This article explores the process of running commands on EC2 instance remotely. AWS Systems Manager is a Management Tool that enables you to gain operational insights and take action on AWS resources safely and at scale. AWS Systems Manager is an always free tier product. The EC2 instance you create in this tutorial is free tier eligible.
So, let’s begin with creating an EC2 instance first.
Step 1: Create an EC2 Instance
The first step is to create an EC2 instance that will be managed by AWS System Manager.
1. Login to your AWS account. Select AWS EC2 service and click on Launch Instance.
2. Select the Amazon Machine Image(AMI). You have to select Amazon Linux base AMI dated 2017.09 or later which includes the Systems Manager Agent by default. ( We have used the 2018.03 version here)

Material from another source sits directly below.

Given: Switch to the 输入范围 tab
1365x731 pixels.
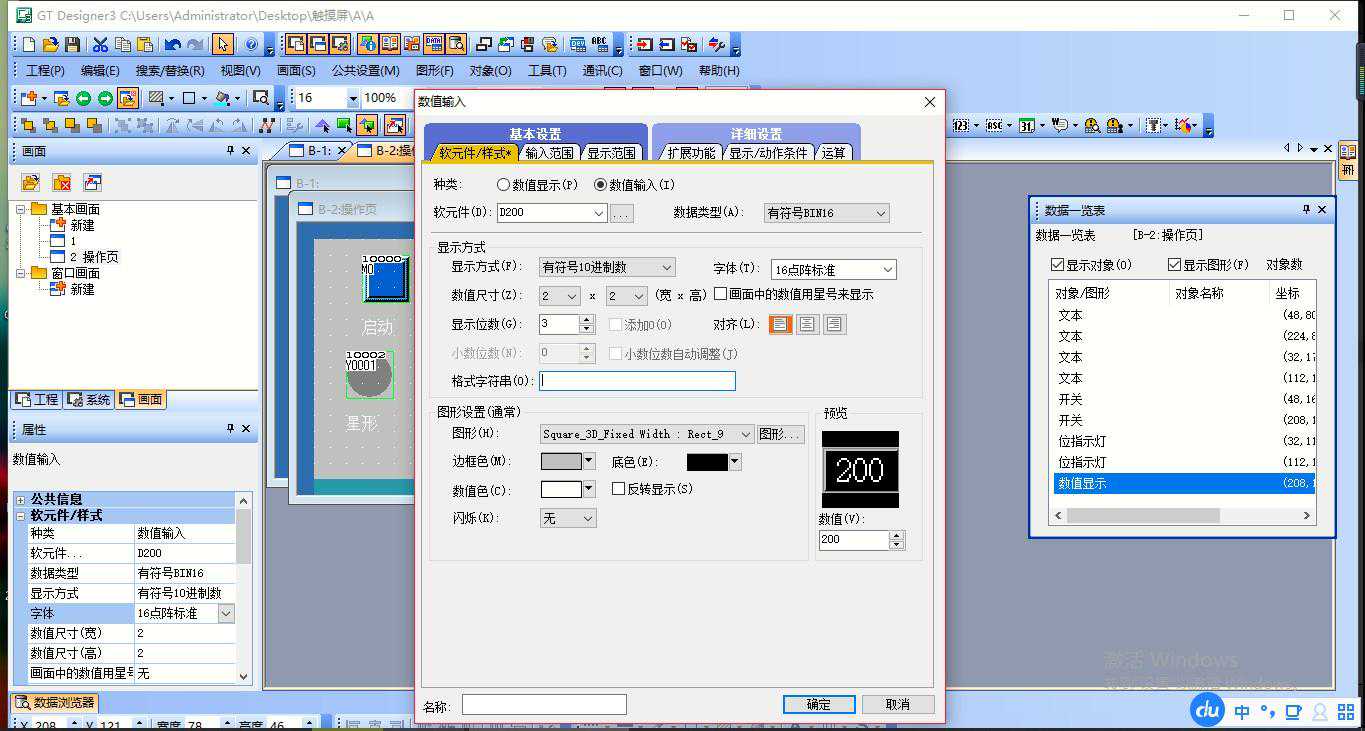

3. Now choose your instance type. To avoid any charges for this experiment, we can use the instance type t2 micro which is available in the free tier. Click on Review and Launch.
4. On the next page, In the IAM role dropdown choose the EnablesEC2ToAccessSystemsManagerRole role you created earlier. Choose Review and Launch.

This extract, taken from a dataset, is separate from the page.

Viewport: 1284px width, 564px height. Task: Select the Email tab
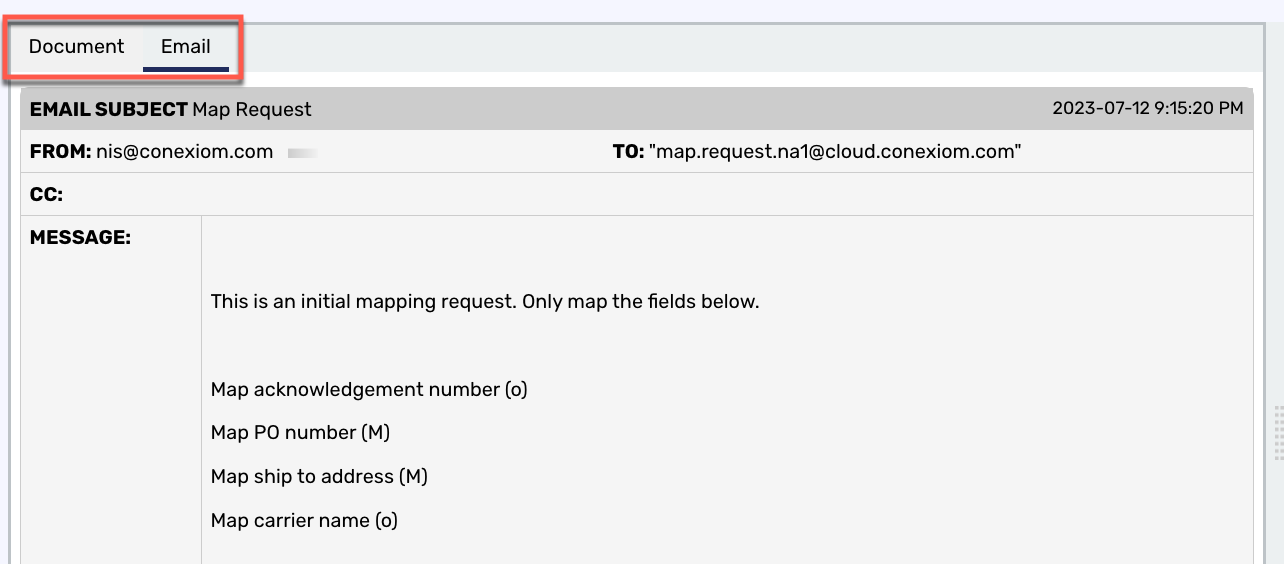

5. After reviewing the details of your instance carefully, click on launch.
6. Next, generally you have to add a key pair to your EC2 instance, but you will not need a key-pair to use Systems Manager to remotely run commands. From the Choose an existing pair dropdown choose To proceed without a key pair and tick the checkbox stating: I acknowledge that. Next select Launch Instance.
Step 2: Create an Identity and Access Management (IAM) role
In order to create a role that will use AWS System Manager, we will have to create one IAM role configured for the same. For creating an IAM role follow these basic steps.

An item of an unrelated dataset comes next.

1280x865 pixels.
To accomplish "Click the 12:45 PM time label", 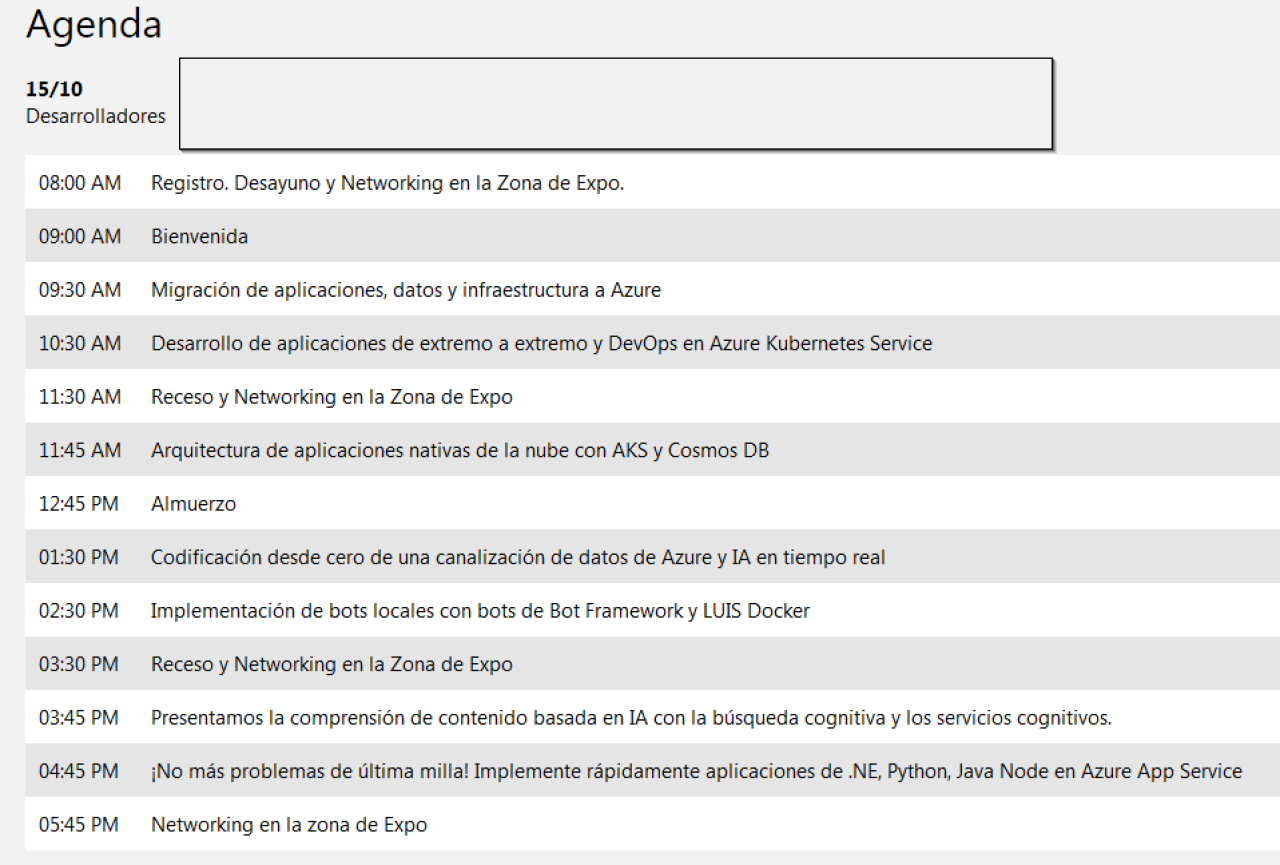I will click(79, 504).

1. Open the IAM console at https://console.aws.amazon.com/iam
2. At the left, click on Roles, and then click on Create Role.
3. On the next page, choose EC2, and then click on Next: Permissions.
4. On the next page, a search bar will appear in which type AmazonEC2RoleforSSM, a policy list will appear click on the AmazonEC2RoleforSSM policy and click on next: Tags
5. Tags are optional, if you don’t want to add tags click on next. After this, a review page will appear where you have to type in the role name and role description. After reviewing click on create role.
Step 3: Run System Manager
1. Open System Manager service on AWS console. On the right side column under Instances and Nodes click on Managed Instance.
2. On the Managed instances page, in the Actions drop-down select Run Command.
3. On the Run a command page, click in the search bar and select Document name prefix, then click on Equal, then type in AWS-UpdateSSMAgent. Now click the button on the left of AWS-UpdateSSMAgent. This document upgrades the Systems Management agent on that instance.
4. Scroll down to the Targets panel and click the checkbox next to your managed EC2 instance.
5. Scroll down and select Run.
Next, you will see a page documenting the command that you provided being actively run and overall success in green.